◆ EXERCISE ◆
Please give back every entry in full, word for word, but none of the pictures.
————
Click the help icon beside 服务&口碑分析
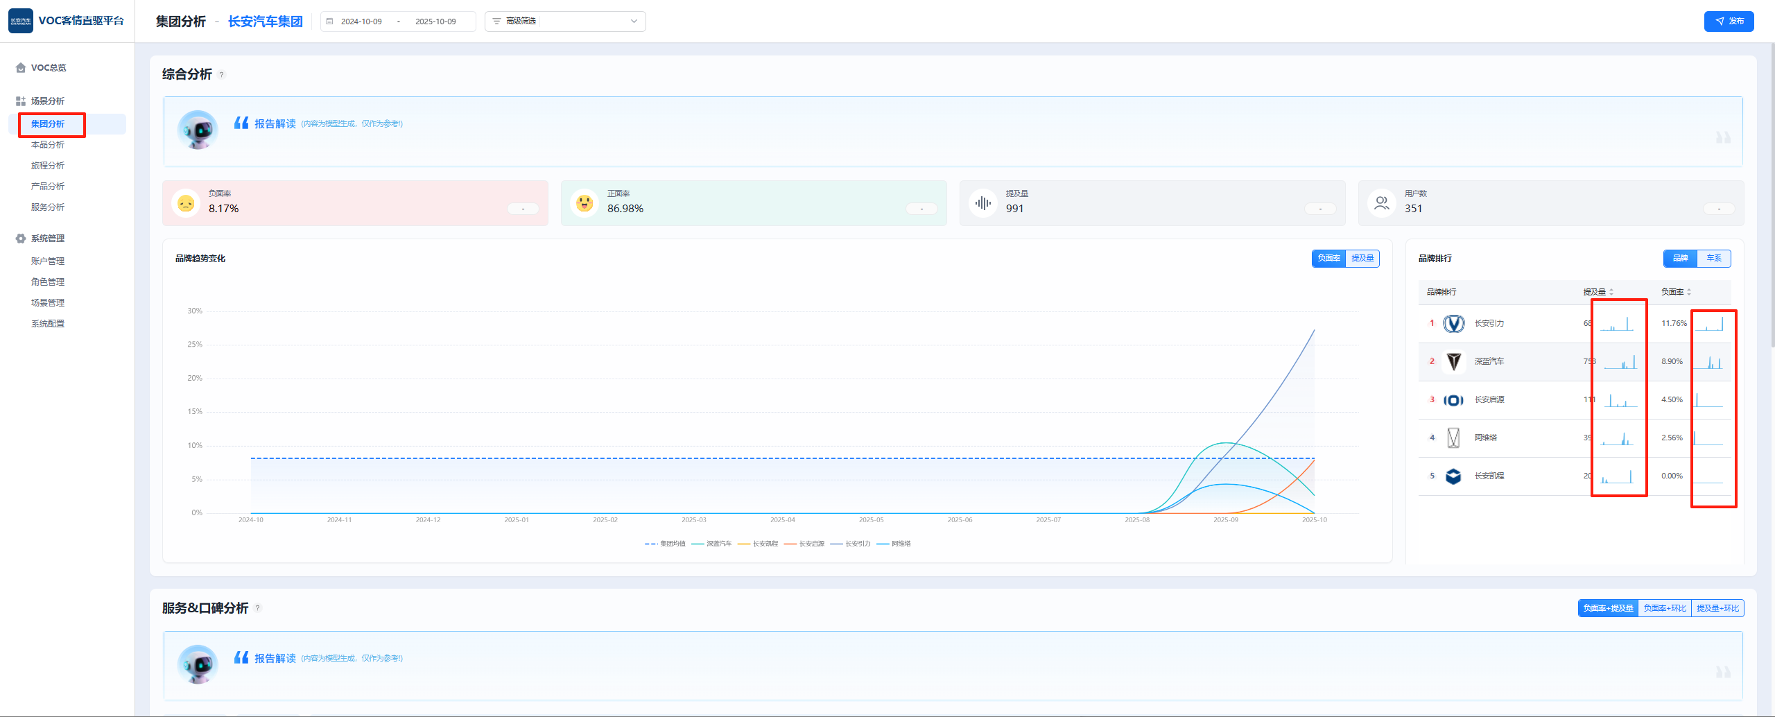Screen dimensions: 1775x717 pos(258,608)
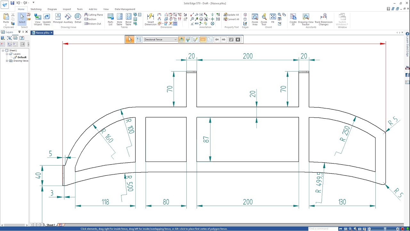410x231 pixels.
Task: Toggle the rectangular fence mode option
Action: (203, 39)
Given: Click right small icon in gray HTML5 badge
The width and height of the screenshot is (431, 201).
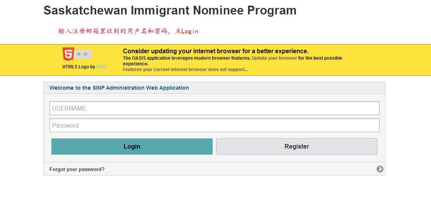Looking at the screenshot, I should [86, 54].
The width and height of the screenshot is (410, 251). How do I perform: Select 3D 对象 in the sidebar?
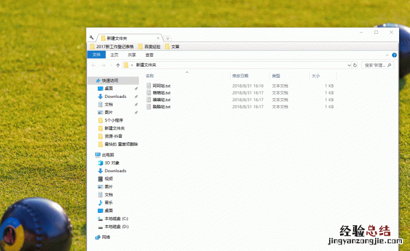[x=112, y=163]
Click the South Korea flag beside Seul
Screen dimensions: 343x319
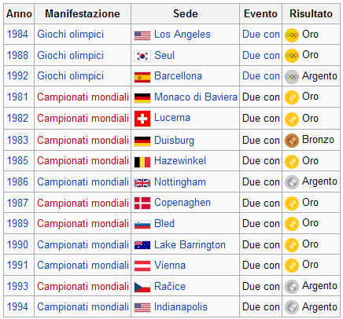pos(142,56)
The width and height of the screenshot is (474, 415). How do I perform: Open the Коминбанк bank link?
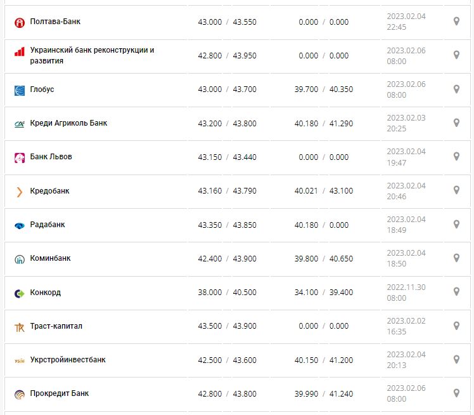point(51,259)
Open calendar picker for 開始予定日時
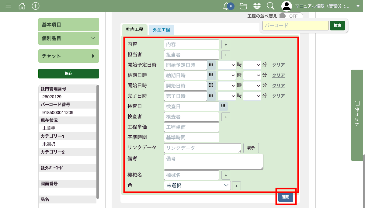 point(211,65)
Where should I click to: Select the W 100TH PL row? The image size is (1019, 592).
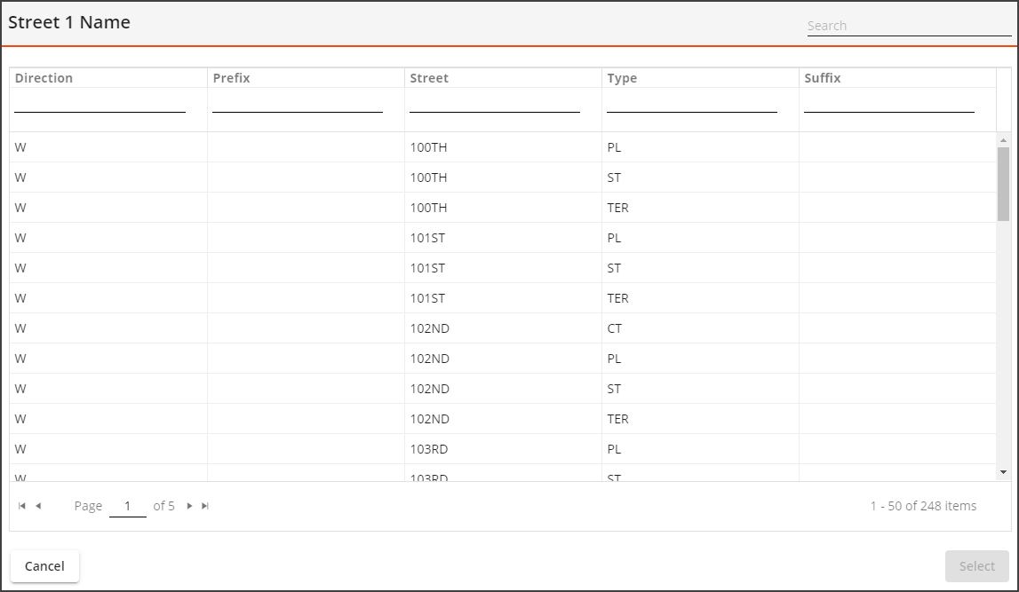coord(428,147)
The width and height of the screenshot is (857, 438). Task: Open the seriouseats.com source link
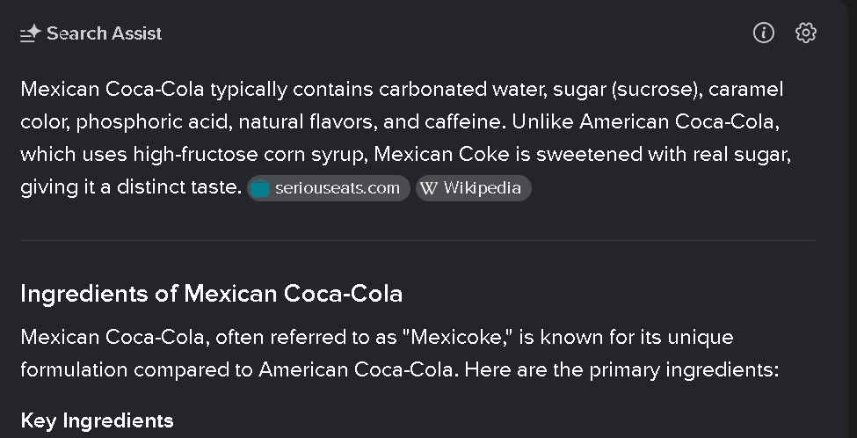(x=329, y=188)
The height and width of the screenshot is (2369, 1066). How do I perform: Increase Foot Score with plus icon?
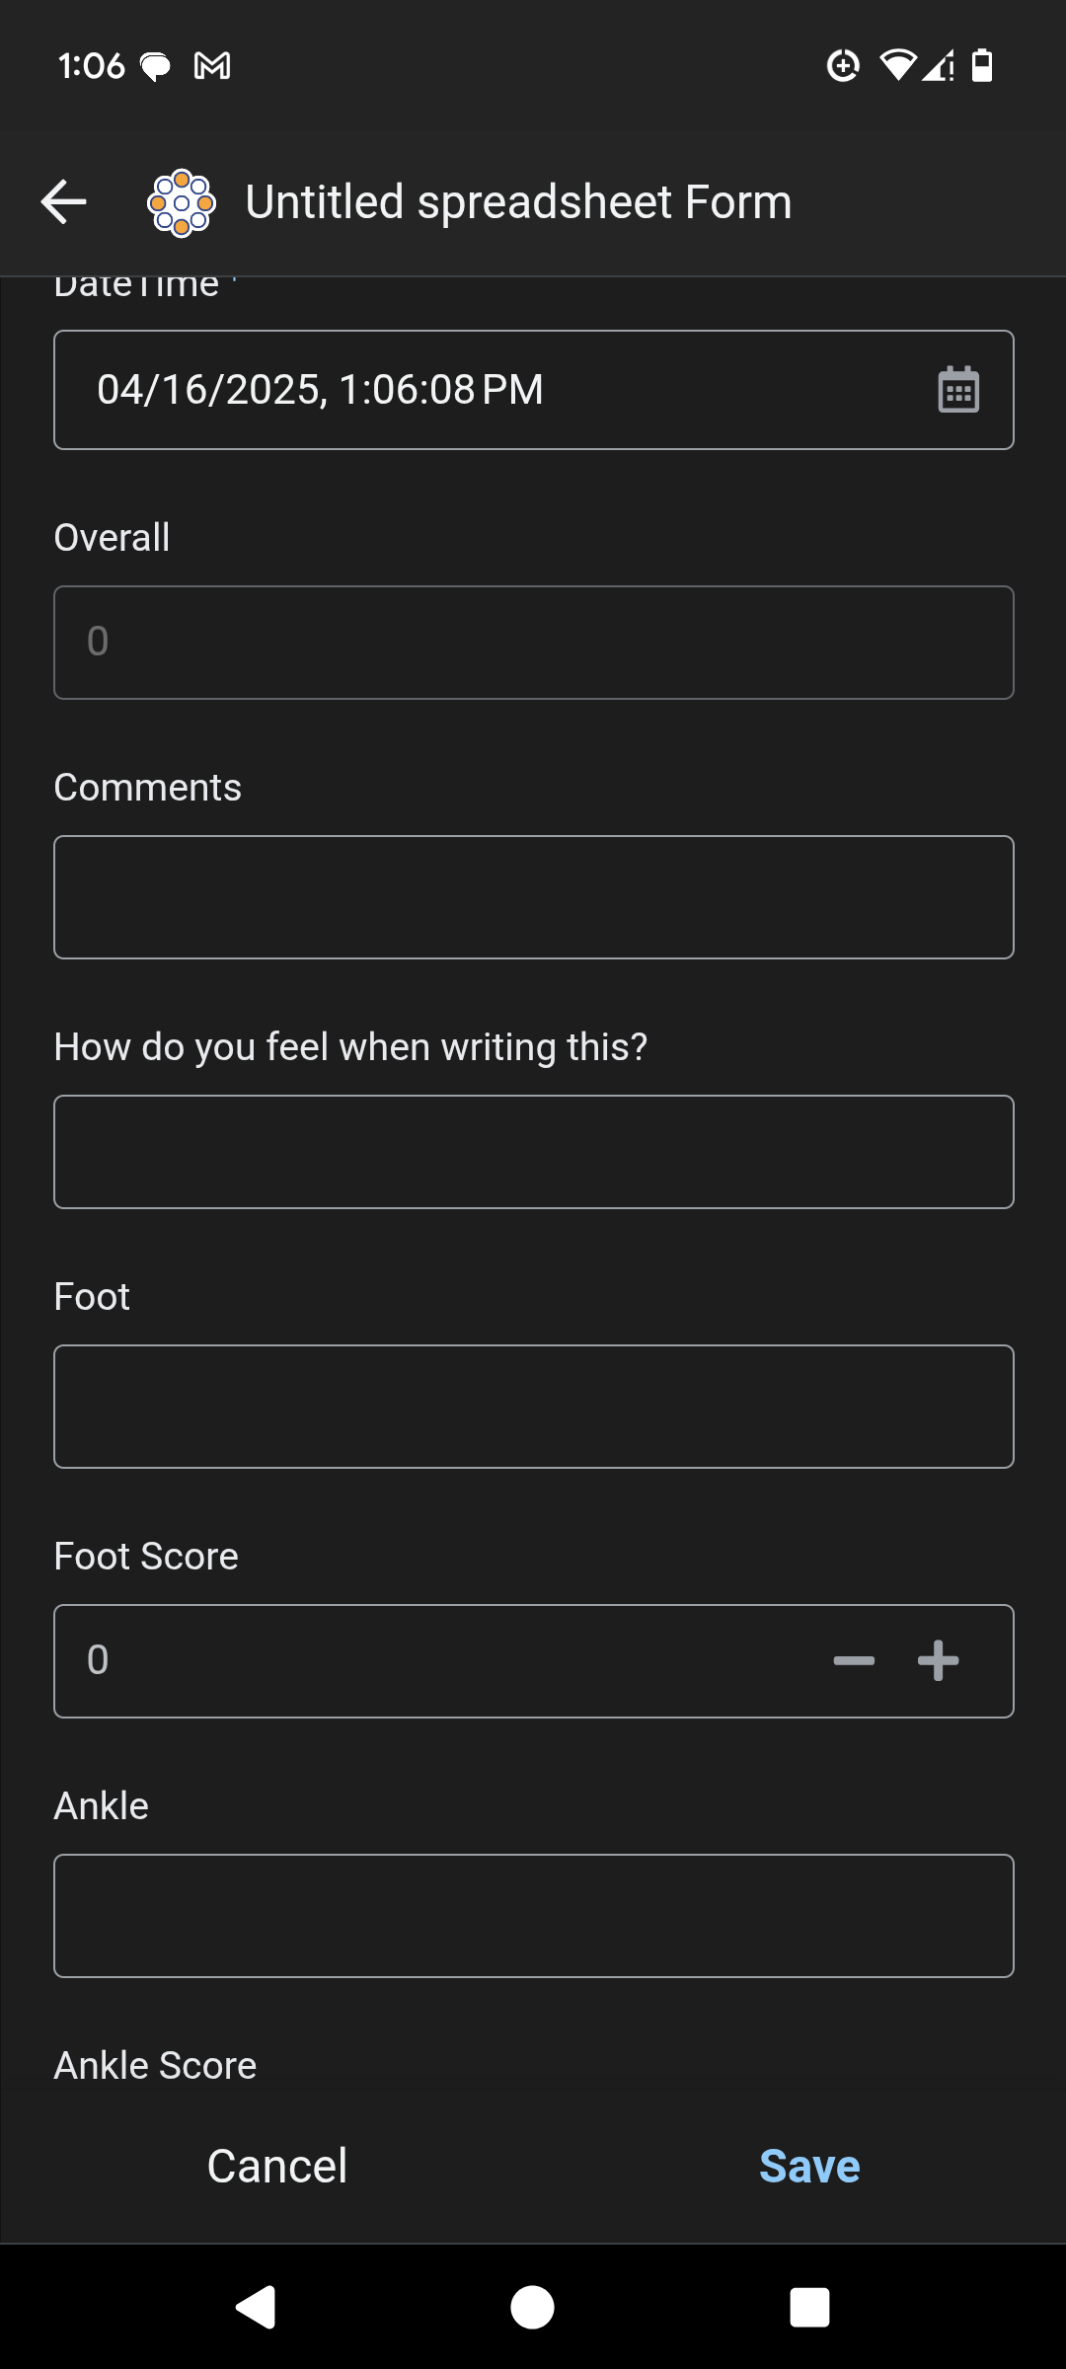pos(938,1661)
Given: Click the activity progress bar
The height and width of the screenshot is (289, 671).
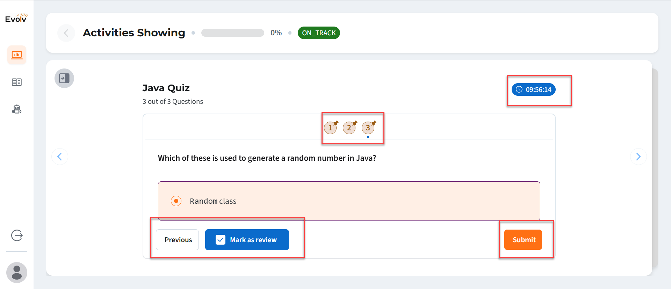Looking at the screenshot, I should 233,33.
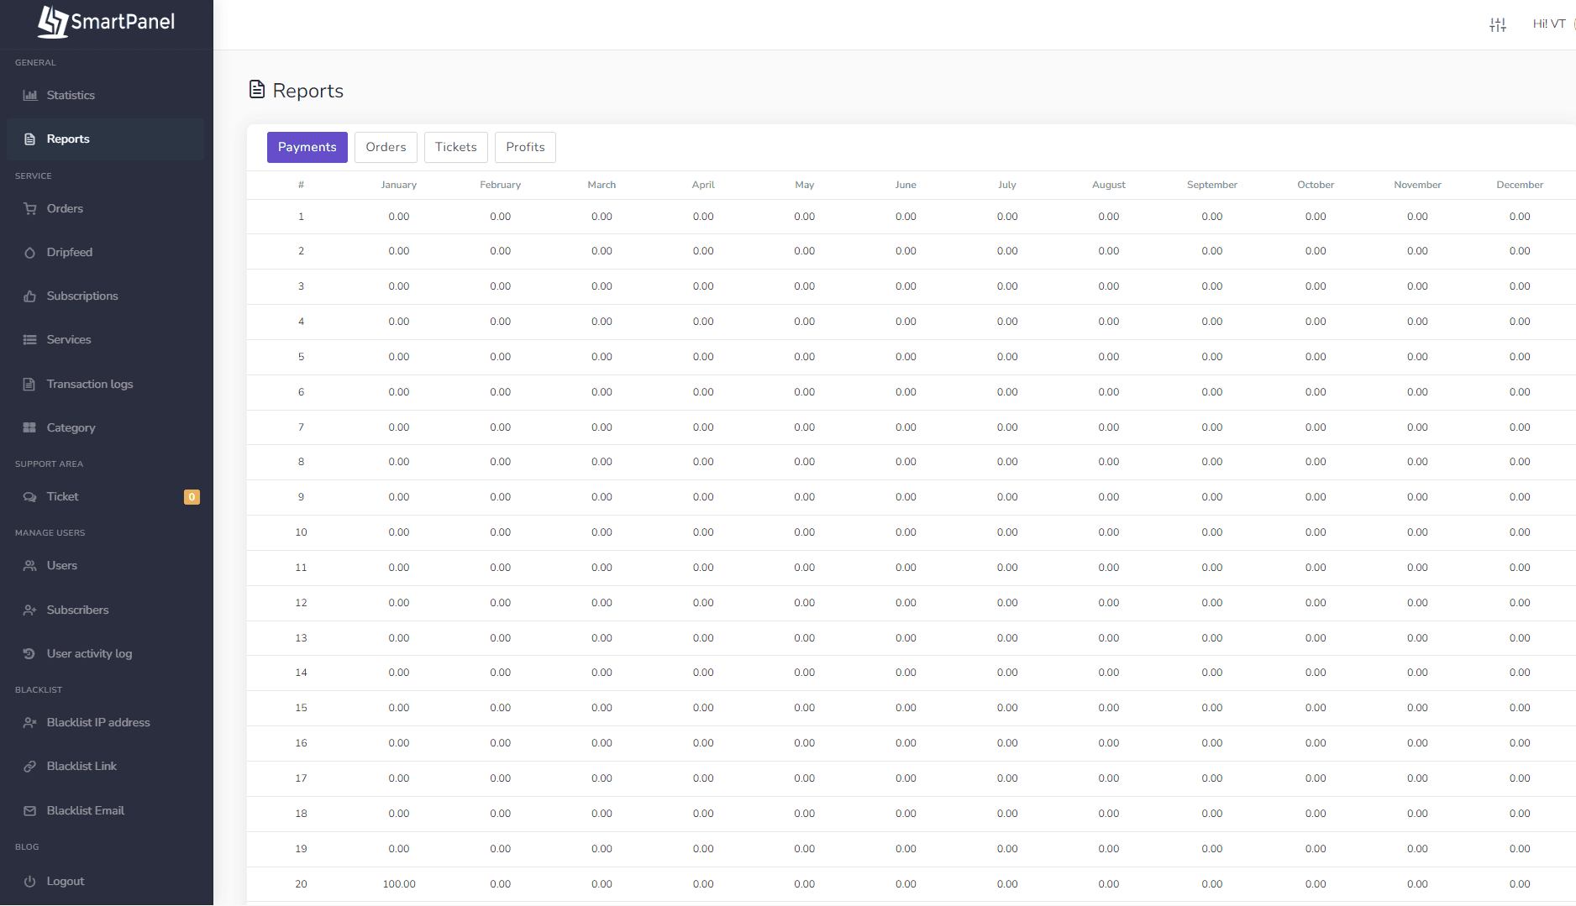The image size is (1576, 906).
Task: Open the Hi! VT user menu
Action: 1549,24
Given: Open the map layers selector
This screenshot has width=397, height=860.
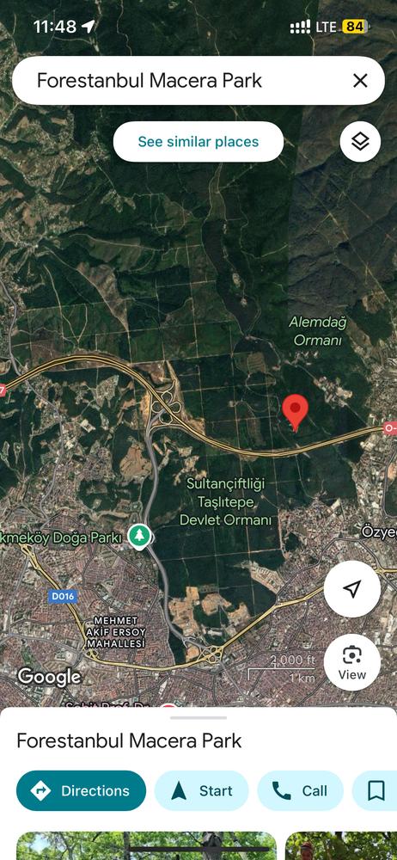Looking at the screenshot, I should (x=360, y=142).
————
◆ YOUR SOLUTION ◆
Click the help icon beside 服务&口碑分析
Screen dimensions: 1775x717 pos(258,608)
410x231 pixels.
Task: Toggle the rectangular fence mode option
Action: (203, 39)
Given: Click right small icon in gray HTML5 badge
The width and height of the screenshot is (431, 201).
Looking at the screenshot, I should [86, 54].
The width and height of the screenshot is (410, 251). How do I perform: Select 3D 对象 in the sidebar?
[x=112, y=163]
Click the South Korea flag beside Seul
Screen dimensions: 343x319
pos(142,56)
The width and height of the screenshot is (474, 415). How do I perform: Open the Коминбанк bank link?
point(51,259)
Open calendar picker for 開始予定日時
 point(211,65)
Where should I click to: Select the W 100TH PL row? The image size is (1019, 592).
coord(428,147)
The width and height of the screenshot is (857, 438). Task: Open the seriouseats.com source link
(x=329, y=188)
The height and width of the screenshot is (2369, 1066). How do I perform: Increase Foot Score with plus icon?
pos(938,1661)
Given: Click the activity progress bar
The height and width of the screenshot is (289, 671).
Looking at the screenshot, I should 233,33.
The image size is (1576, 906).
Task: Open the Hi! VT user menu
Action: 1549,24
Given: Open the map layers selector
This screenshot has width=397, height=860.
Looking at the screenshot, I should (x=360, y=142).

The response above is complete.